▸ Reading passage
------------------------------------------------------------
In an era when we tend to just look at headlines then scroll onto the next item – it’s easy to think this study must be on a mission to attack urban horticulture. In fact, it has provided useful guidance as to where urban food producers can reduce their environmental impact. It’s also not the only study to highlight that small scale horticulture can use disproportionate amounts of resources for the food it produces, if not managed carefully².

It’s useful to treat these articles as warnings not to be complacent. We must not assume that just because urban food production is small, local and friendly, it has a smaller impact than larger scale horticulture.

However, as with any growing space, resources need judicious management. The good news is this can be easily achieved by adopting the many sustainable practices that any good organic grower would use.

How can GHG emissions from urban farms be reduced?

TIP 1: Make sure your infrastructure gets good use for a long time. For example,
a raised bed used for just five years will have four times the environmental
impact of one that lasts 20 years. Question whether raised beds are really
necessary, and if so try and choose a more durable wood such as cedar or use
recycled materials (see below).

TIP 2: Use upcycled materials (e.g. hazel poles rather than bought canes).
Farms that used recycled wood for their raised beds managed to reduce their
emissions by 52%.

TIP 3: Composting is integral to many urban sites and can have a positive
impact. It reuses waste materials and reduces the need for synthetic nutrients,
but it comes with risks. The embedded energy in making plastic bins is
significant and there’s also the danger that small scale piles containing a
high proportion of wet, green materials can turn anaerobic resulting in high
methane emissions³. Use upcycled materials to build composting infrastructure
and consider larger scale community composting with a plan to turn and aerate
it properly.

TIP 4: Water use can also have a significant impact especially if a large
proportion of mains drinking water is used. At a few sites, it contributed to
more than 50% of the carbon footprint. Use collected water where possible
and add plenty of compost to the soil to build up its capacity to retain water.
------------------------------------------------------------
▸ Data provided
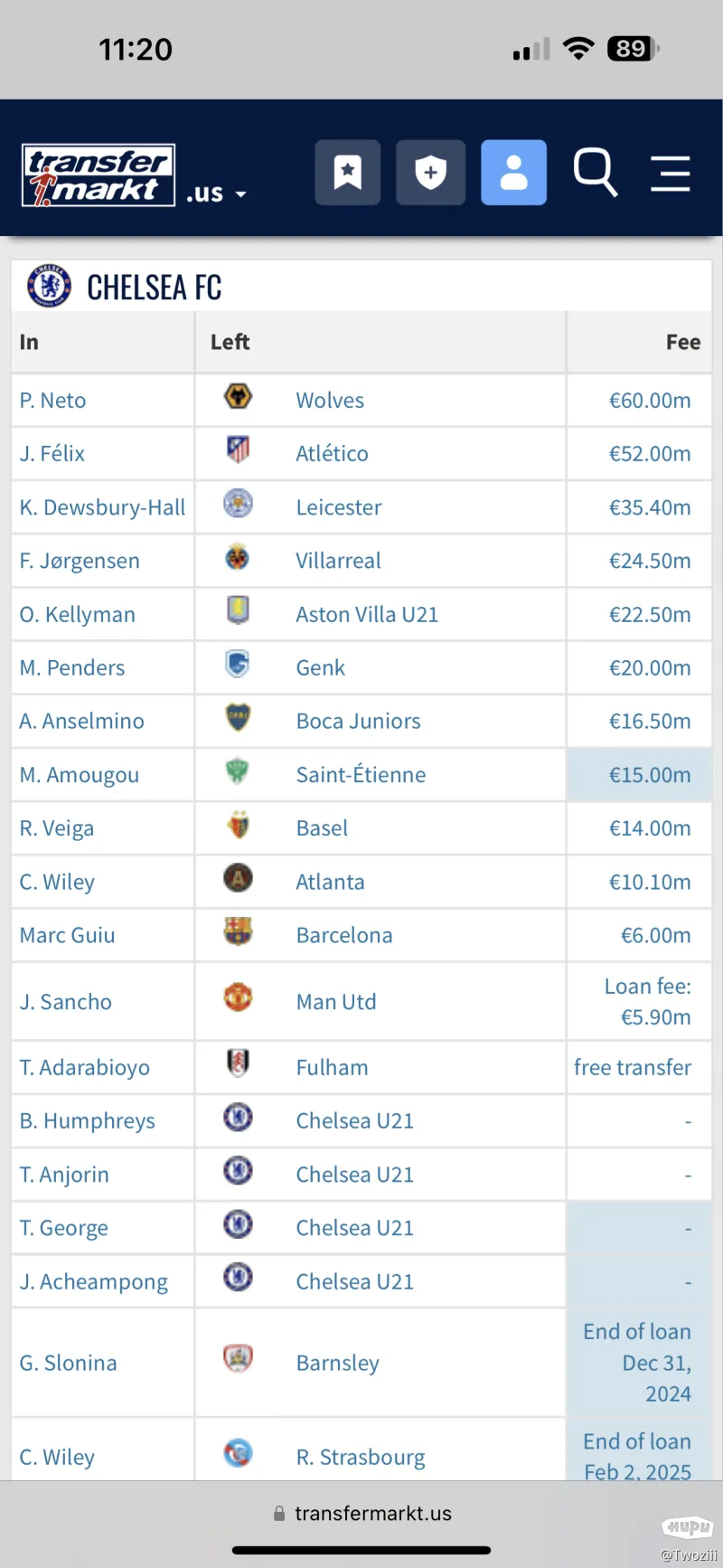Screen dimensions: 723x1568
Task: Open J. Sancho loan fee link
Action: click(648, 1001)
------------------------------------------------------------
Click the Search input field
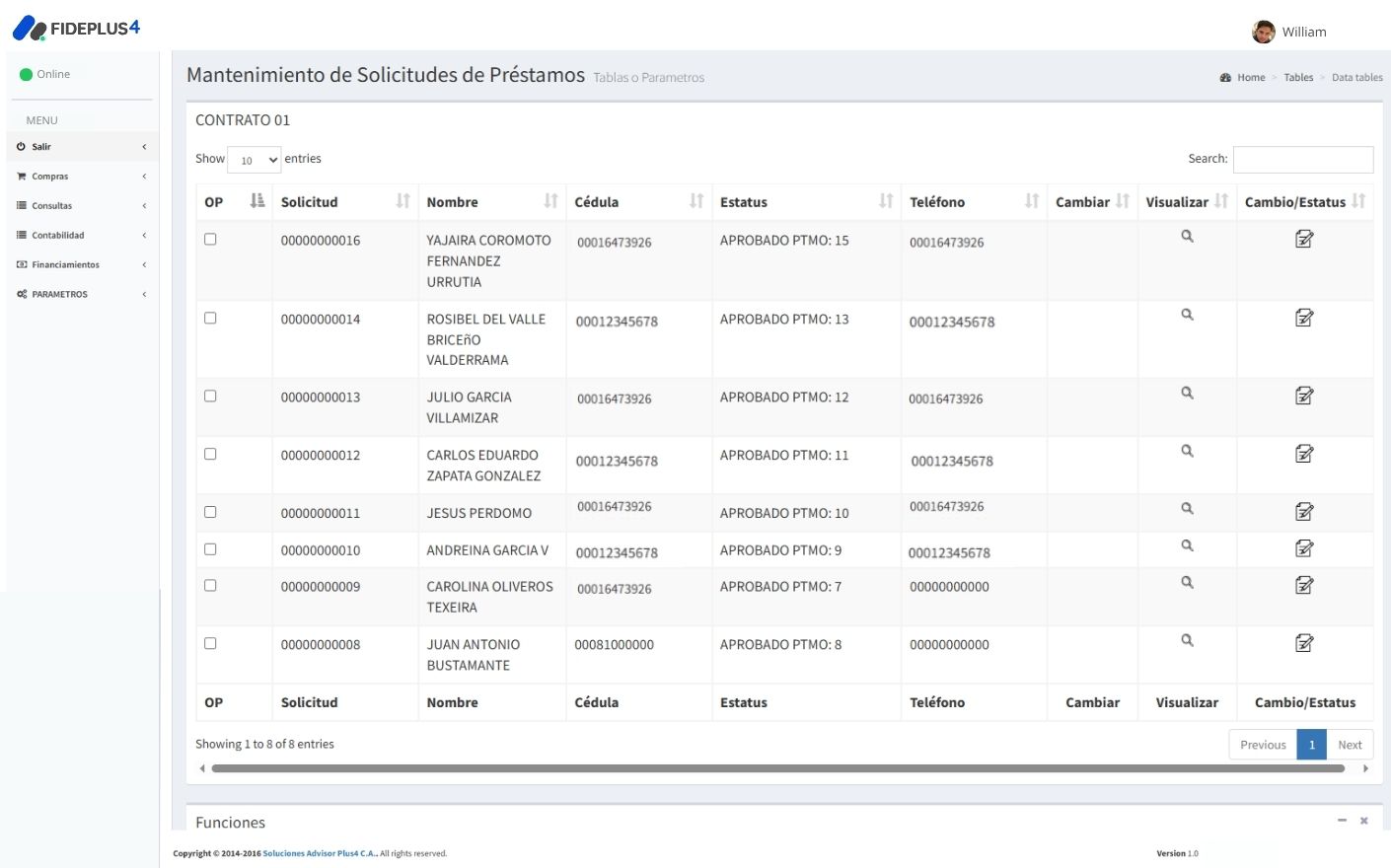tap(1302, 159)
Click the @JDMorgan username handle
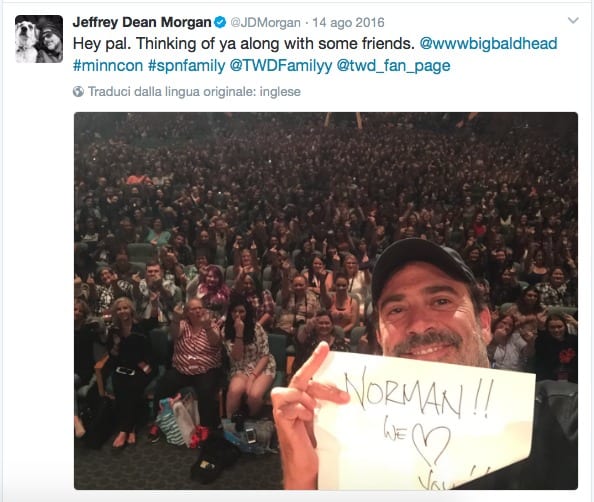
------------------------------------------------------------
▸ Instructions for the task
Answer these questions from the text on reducing emissions from urban farms above:
1. Which durable wood does it suggest for raised beds?
2. By what percentage did farms using recycled wood for raised beds cut their emissions?
3. Which gas can small, wet, green compost piles release in high amounts when they turn anaerobic?

▸ Exercise response
1. Cedar
2. 52%
3. Methane